Proprio non riesco a catturare i pensieri nella mia testa e dargli una forma ordinata. Ieri pensavo che fosse colpa della febbre, che avere trentotto gradi e mezzo in corpo fosse un anestetico per le idee, invece mi sbagliavo. Mi cola il naso e continuo a starnutire ogni volta che penso che dovrei postare. Dovrei si, perchè per me è come fare la pipì, mangiare o dormire. Non è un bisogno è una necessità. Una di quelle cose che la natura ci costringe a fare perchè siamo umani e condannati alle dipendenze. Ed invece non riesco e non per colpa di uno stupido virus influenzale. E’ tutta colpa della certezza, che prima poteva essere solo una supposizione azzardata, che tu leggi quello che scrivo. E non c’è niente di più vero nell’affermazione che chi scrive un diario vuole essere letto, figuriamoci un blog. Me lo sono pure chiesta qualche volta e sempre qualche volta ci ho un pò sperato. Ma attualmente questa presa di coscienza mi blocca un pò il canale della sincerità, nonchè regola numero uno di queste pagine virtuali.

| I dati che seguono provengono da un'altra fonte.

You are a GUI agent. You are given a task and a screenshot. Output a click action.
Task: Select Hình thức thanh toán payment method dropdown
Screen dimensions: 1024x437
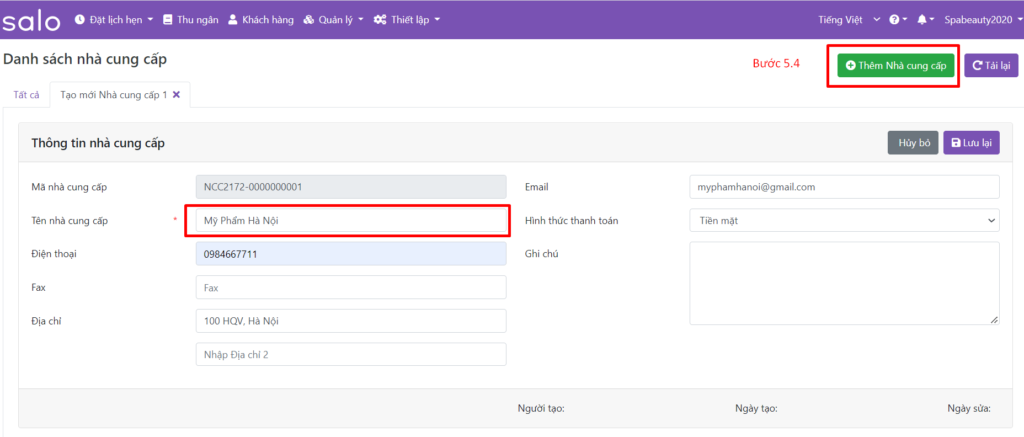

Sono trasparente lo sanno anche i sassi. Lo sa chi legge, perchè traspare. E sono anche recidiva, ho degli enormi problemi col “mollare” le cose che mi piacciono, questo blog compreso. So che mi conosci e so per certo che non ti stai assolutamente preoccupando, probabilmente starai ridendo come un pazzo ma sono sincera nemmeno io lo sono più di tanto perchè lo sai bene, sono piuttosto brava a trasformare qualcosa di “sfavorevole” in qualcosa di favorevole (vedi a.m.). La sfida adesso? Ci sono due cose per le quali non ho la benchè minima intenzione di rinunciare, devo solo farle COESISTERE.

ps. Ci ho messo un’ora a scriverlo ma ce l’ho fatta! Ed anche se non sono andata proprio di getto direi che il problema è risolto alla base.